Marshall released his first solo single, "Nature in Three Movements", in 2020. The single was a standalone track and was not included on Marshall's solo album. In June 2021, Marshall released "Hounds in the Abyss", the debut single from his first solo album, House of Lull. House of When. The album was released on July 23, 2021. It was produced by Seth Manchester. Collaborators on the album included Marshall's then-partner Kristin Hayter as well as Daughters bandmate Jon Syverson. Pitchfork awarded the album a score of 7.2/10. Kerrang! gave the album a mixed review, writing that, "It's lacking the punchy impact you'd expect from Daughters, and there's nothing in the way of catchy hooks to reel listeners in."

== Artistry ==
In As the Sun Sets and early Daughters releases, his vocals were a mixture of high pitched screaming and death growls, but he has since abandoned both, as he uses a clean vocal style since Hell Songs. His clean vocals have been compared to those of Nick Cave and David Yow. Marshall is the chief vocalist and lyricist of Daughters. He has described himself as taking a narrative approach to song-writing. Daughters have been noted for their "confrontational live shows, where Marshall may endure "people spitting in my mouth, punching me, grabbing me, trying to pull my shirt off or whatever". He has cited Alice Cooper's early performances as an influence on his approach to live performances.

== Personal life ==
Marshall was originally from Providence, Rhode Island, but currently lives in Pennsylvania.
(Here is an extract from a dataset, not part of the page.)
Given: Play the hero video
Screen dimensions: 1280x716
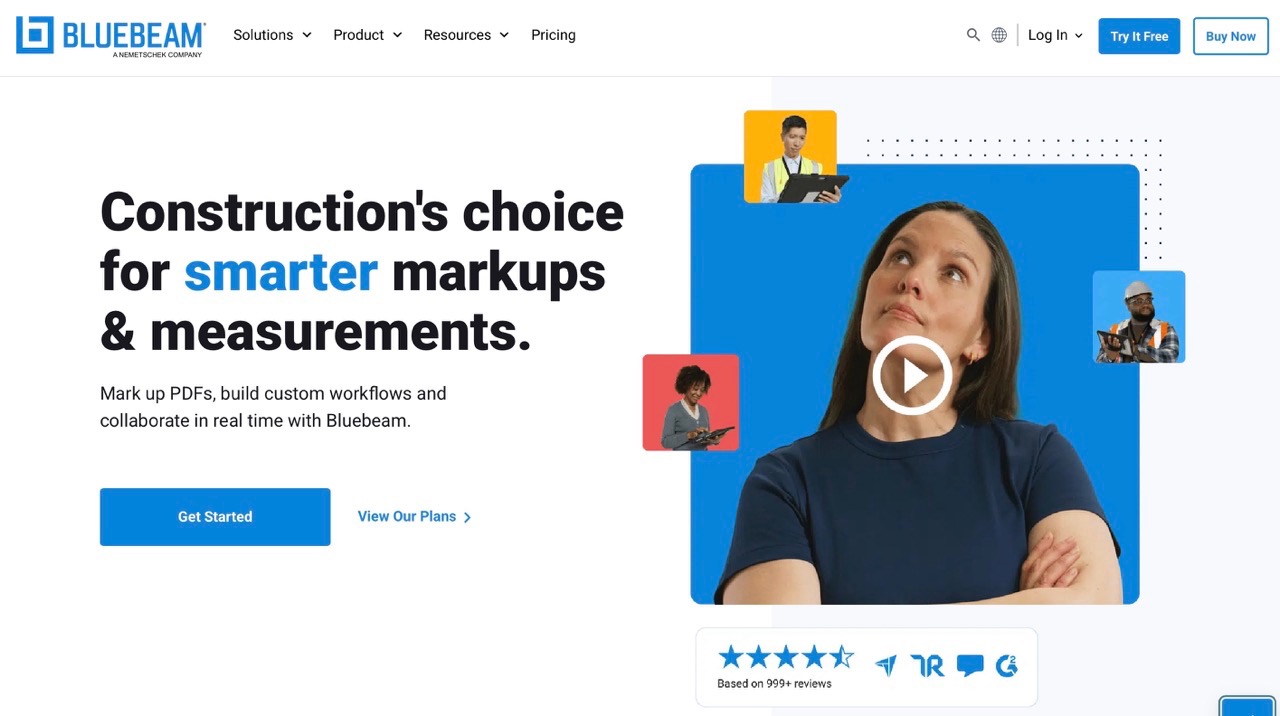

He has two children. Marshall has spoken about his struggles with alcoholism.

During Daughters' early days, the band's live shows were infamous for Marshall's intense stage presence and behavior. Marshall, while routinely heavily intoxicated, would remove his clothing, drink his own urine, rub his penis on the microphone and make himself bleed. At a festival performance in Japan, Marshall vomited on the front row of the audience. In 2006, Marshall fled the stage in the middle of a concert at Los Angeles' Knitting Factory because the police arrived to arrest him for public indecency. He has admitted to "flossing" his buttocks with a microphone cable, inserting microphones into his anus and in Belgium, nearly starting a fight because he masturbated onto an object. Botch bassist Brian Cook recalled: "Women pulled at his briefs. Fans fondled and licked his exposed cock. A confessed 'sex addict', Lex would swap spit with both men and women mid-set and fuck fans in venue bathrooms." Marshall said this behavior was caused by both alcohol and his own boredom.

Marshall was in a relationship with musician Kristin Hayter from July 2019 to June 2021. In December 2021, Hayter accused Marshall of domestic abuse and rape throughout their relationship. Marshall denied the allegations, releasing a statement that said "Kristin is a person that I loved and cared deeply for, however, our relationship was unhealthy for both of us. I can assure anyone reading this that I absolutely did not abuse her, mentally or physically. I am investigating legal options." Sargent House, the record label which released Marshall's solo album in July 2021, soon revealed that it had privately terminated Marshall in August 2021 when Hayter first alerted the label of Marshall's alleged abuse, but waited to publicize their decision for Hayter's privacy.